Wednesday, March 11, 2020

People ex rel. Becerra v. Shine (Cal. Ct. App. - March 11, 2020)

I understand that this opinion was originally unpublished, so perhaps isn't crafted as carefully as one originally designated for publication.  After all, the trustee here basically just wants to know if he's indeed getting stiffed for over $3 million, and the Court of Appeal unambiguously says "Yes."  In light of that central result, one might legitimately give some leeway if the explanation of why the Court of Appeal comes out that way isn't spot-on perfect.  After all, the money flows the way it does regardless.

That said, try as I might -- and I've tried hard -- I can't exactly tell what Justice Jones is trying to say in this opinion.

If her point is that the trial court awarded $1.4 million in fees and costs to California and that wasn't an abuse of discretion given these facts, yep, right on.  Exactly right.  The trial court was there, the trustee definitely did some bad stuff, there's an attorney fee provision in the statute, and given all of the above, what the trial court did makes sense.  Affirmed.  Every time.

But I feel like she's trying to say more.  Like, in several places in the opinion, that she's saying that the ordinary things that you look at when you decide whether fees are reasonable -- i.e., the level of success -- don't matter in the context of state-initiated charitable trust actions.  (See., e.g., "Shine contends section 12598 “allows only ‘reasonable’ fees to be considered,” which “requires courts to appraise the fee claimant’s goals and results in the litigation.” We are not persuaded.")

To that I must say:  Nay, nay, a thousand times nay.

The statute says that only "reasonable" attorney's fees may be recovered.  We've pretty much always read that to mean that the fees need to be based upon things like the lodestar, the degree of success, complexity, etc.  It's typically not "reasonable" to spend fifty million dollars on fees to get, say, a $100,000 recovery.  A paying client typically wouldn't do that.  Neither should a prevailing party under a fee-shifting statute, lest we encourage unnecessary/wasteful/socially deleterious litigation.

Justice Jones says that this statute is different because an earlier version expressly said that the court must make express findings regarding the nature of the success and made particular findings in that regard a precondition of a cost award.  ("[T]he court shall make findings on whether the Attorney General’s action has resulted in pecuniary benefits or corrected a breach of trust for any charitable organization, or charitable purpose.

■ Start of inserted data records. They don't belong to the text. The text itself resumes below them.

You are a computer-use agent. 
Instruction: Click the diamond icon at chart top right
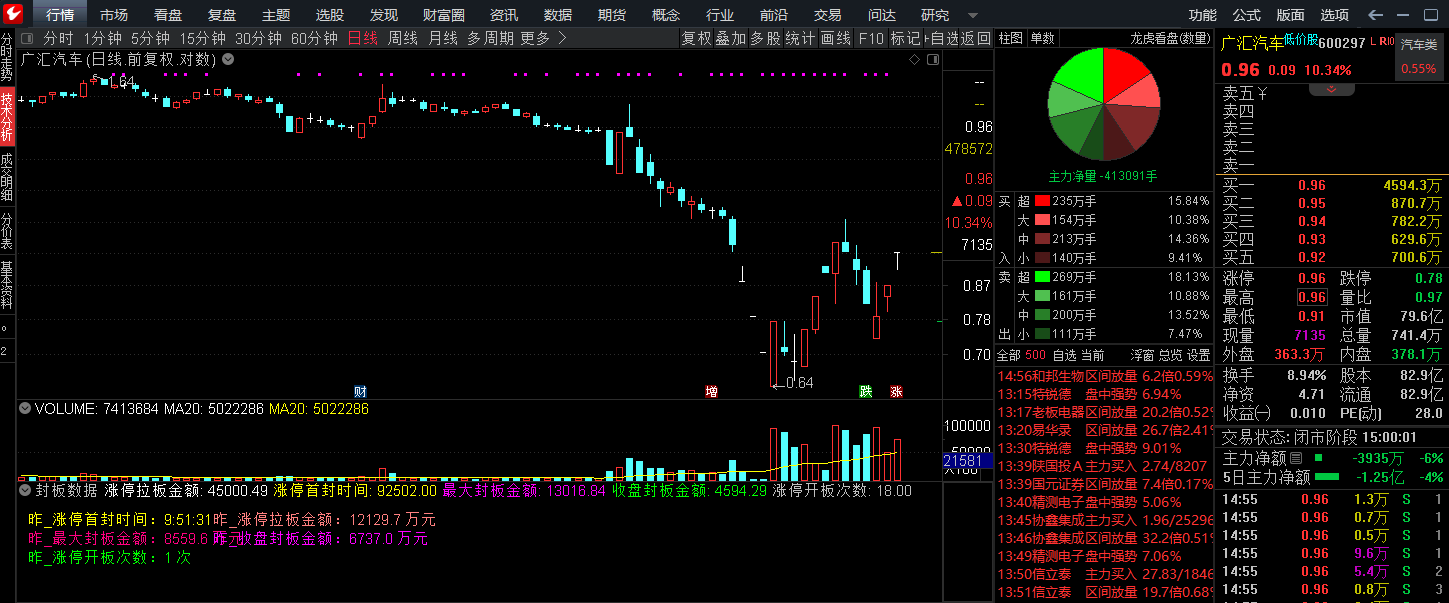914,59
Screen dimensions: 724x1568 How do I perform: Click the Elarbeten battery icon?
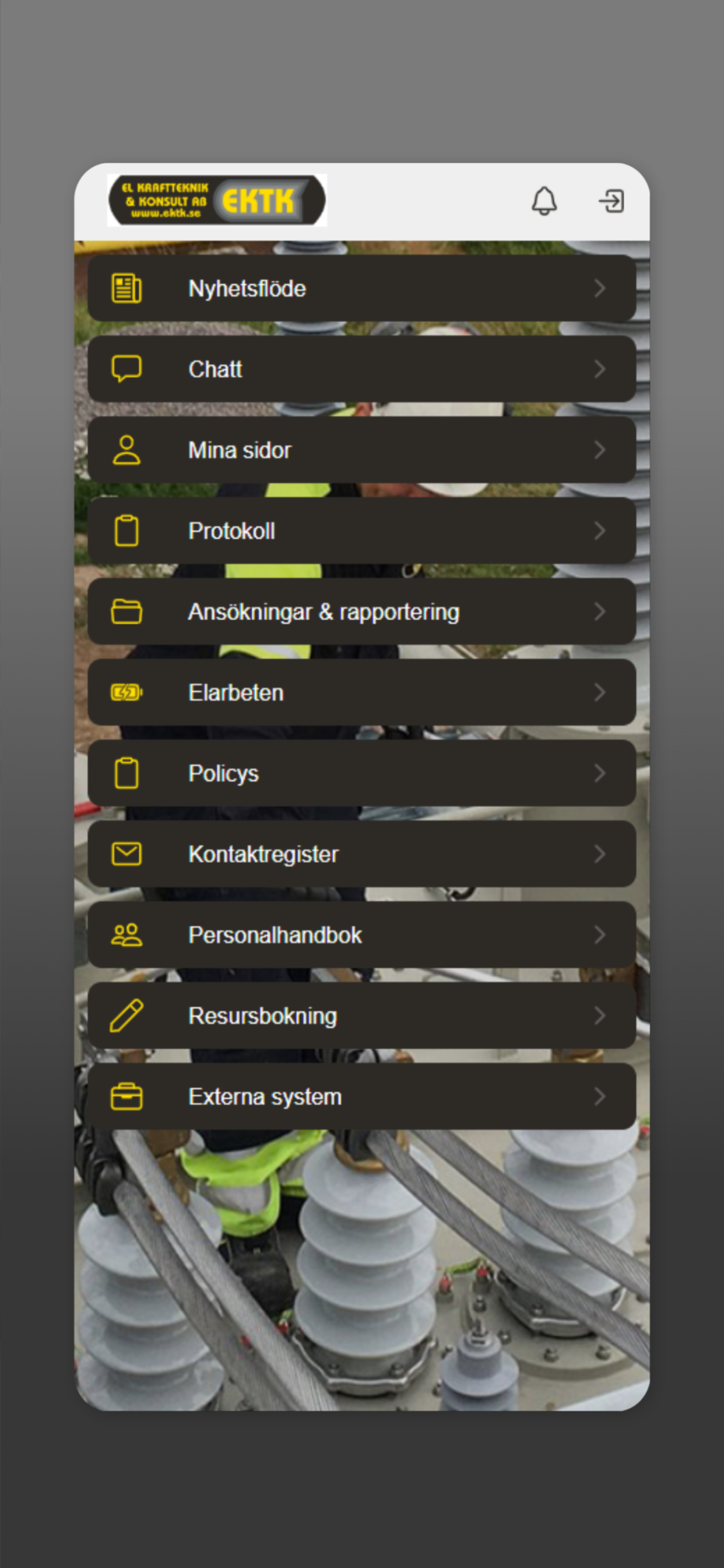click(x=126, y=692)
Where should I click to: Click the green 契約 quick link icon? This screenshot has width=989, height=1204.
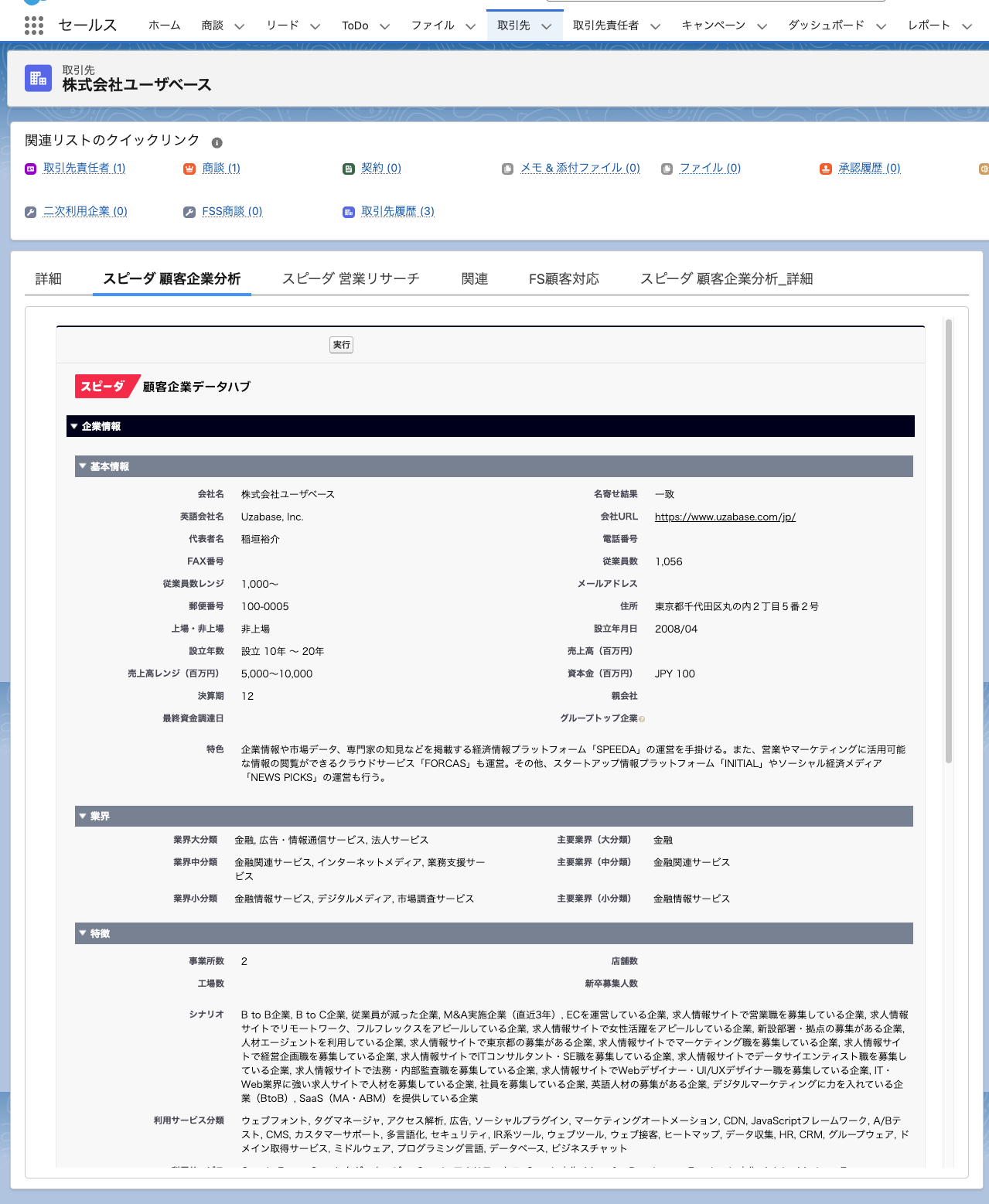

If the court finds in the affirmative, the court shall award recovery of costs.")  There must have been a reason for that change, she says, and that reason was to make degree of success irrelevant to a determination of the reasonableness of fees.

Not so.  First, eliminating a factual precondition to a cost award isn't the same as saying that event isn't relevant to a fee award.  The two are different.  Second, merely saying that you no longer have to make express findings about something similarly doesn't mean that you're no longer able to consider it.  Finally, the change had a separate purpose as well; the former statute defined success as limited to two specified results ("resulted in pecuniary benefits" or "corrected a breach of trust"), whereas the revised version permits success based on any of the ordinary measures of success, not merely these two.  So defining the statutory term "reasonable" fees to mean the same thing the Legislature pretty much always intends it to mean hardly is disproven by the amendment of the statute.

Nor would such a reading of the statute lead to beneficial results.  For all the plethora of reasons the courts have repeatedly expressed for permitting (indeed, requiring) an assessment of relative success when a court determines whether or not the fees incurred in obtaining that result are reasonable.

So I'm more than okay with the result here.  It doesn't seem much challenged.

But the rationale and statutory interpretation part; that part seems both unnecessary as well as unwise and unsound.

Better to have just gone with the narrowest way of resolving this case; namely, that the award here was reasonable.